*Records for this exercise:*
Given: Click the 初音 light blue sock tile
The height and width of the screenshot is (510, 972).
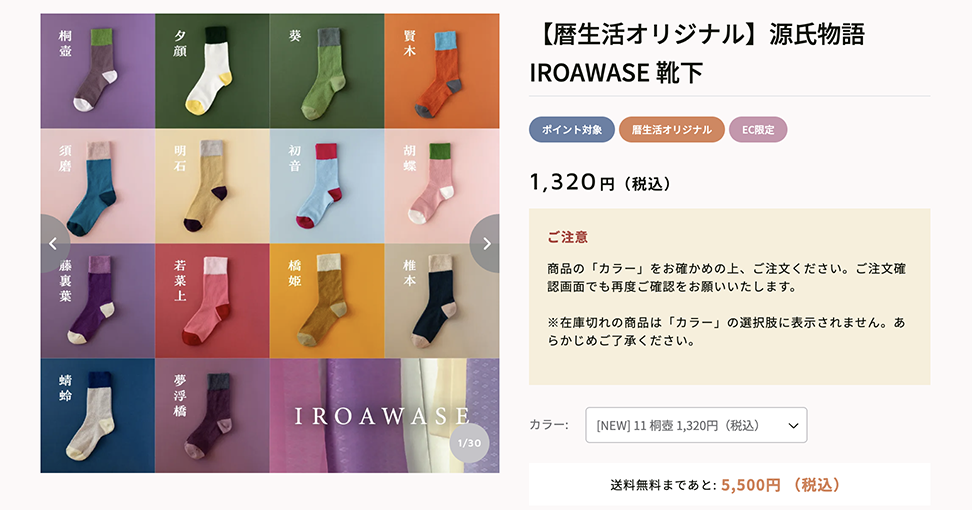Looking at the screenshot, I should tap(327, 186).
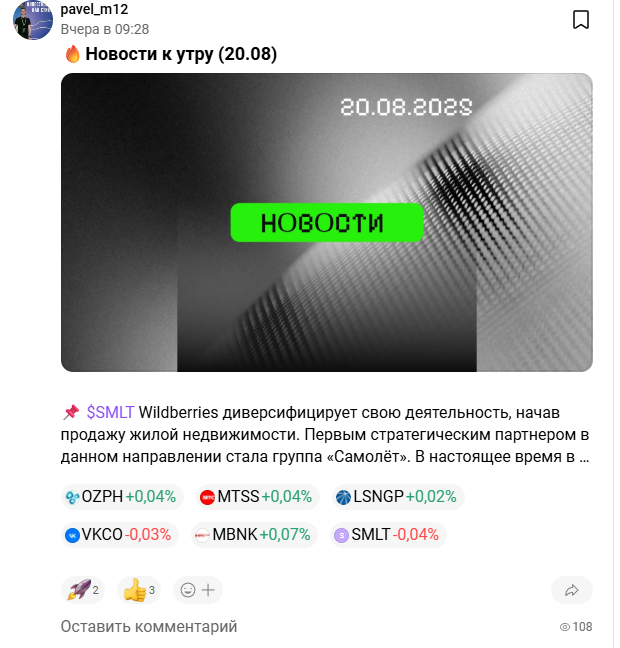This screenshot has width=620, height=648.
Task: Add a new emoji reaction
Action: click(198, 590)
--
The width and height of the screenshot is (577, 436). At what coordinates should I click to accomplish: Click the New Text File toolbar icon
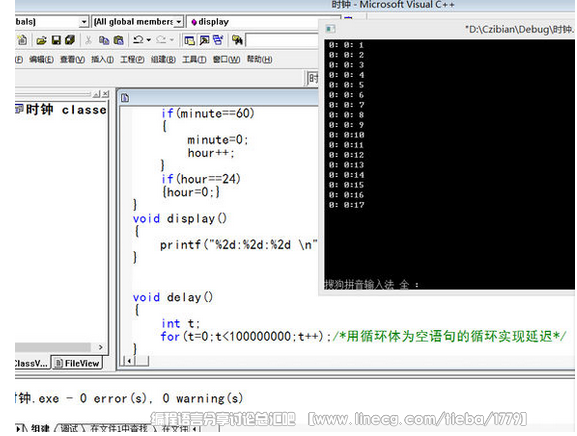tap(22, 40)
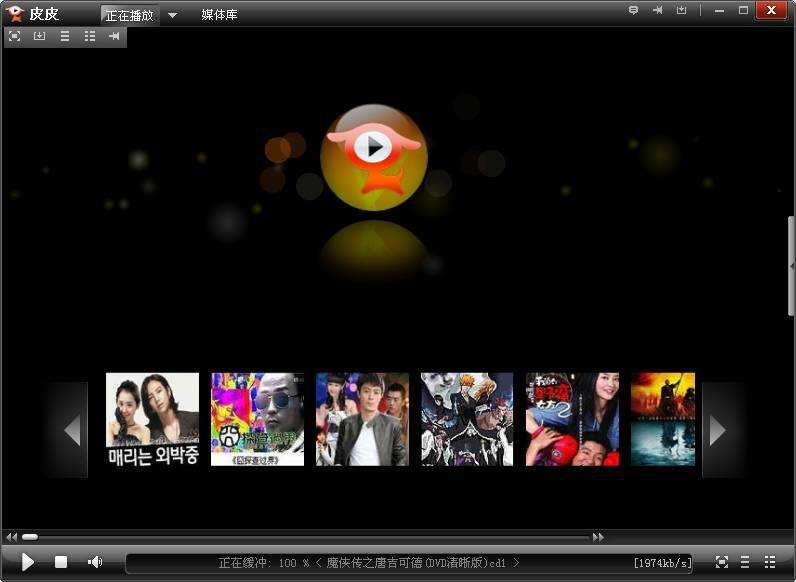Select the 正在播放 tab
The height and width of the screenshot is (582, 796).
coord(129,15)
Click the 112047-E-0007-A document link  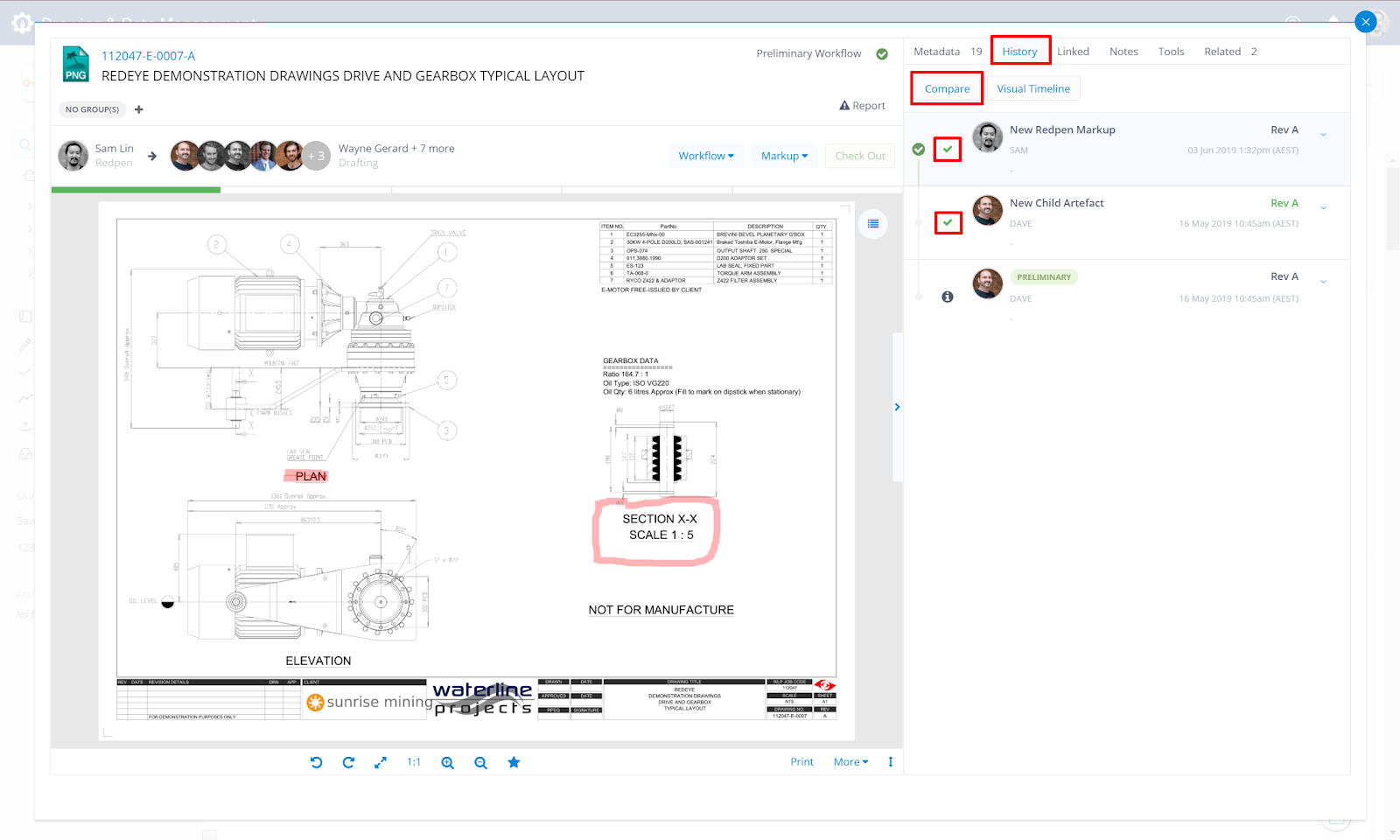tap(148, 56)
==
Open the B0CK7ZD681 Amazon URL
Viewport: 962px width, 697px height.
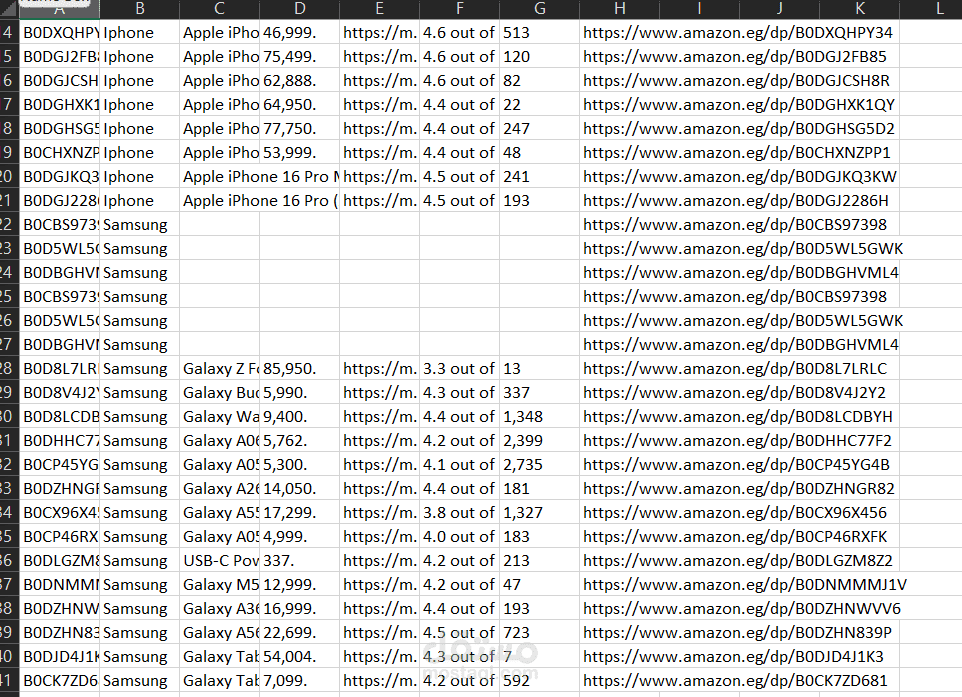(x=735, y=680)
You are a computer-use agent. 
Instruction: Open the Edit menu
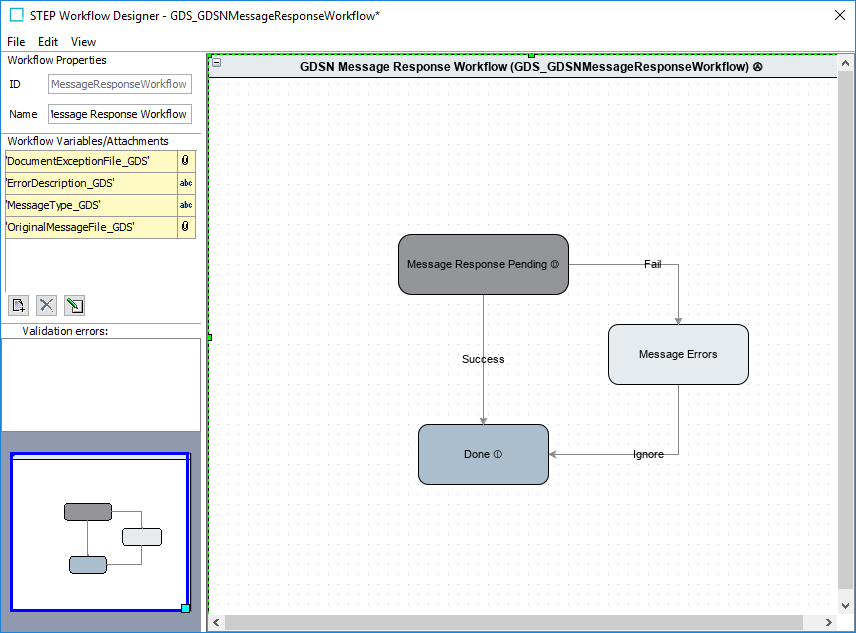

*Goal of the exercise:*
Return, exactly as they stand, the lines above from the one with "Viewport: 962px width, 697px height." to the one with "Instruction: Open the Edit menu", omitting any pictures among them.

*Result of this task:*
Viewport: 962px width, 697px height.
(x=735, y=680)
You are a computer-use agent. 
Instruction: Open the Edit menu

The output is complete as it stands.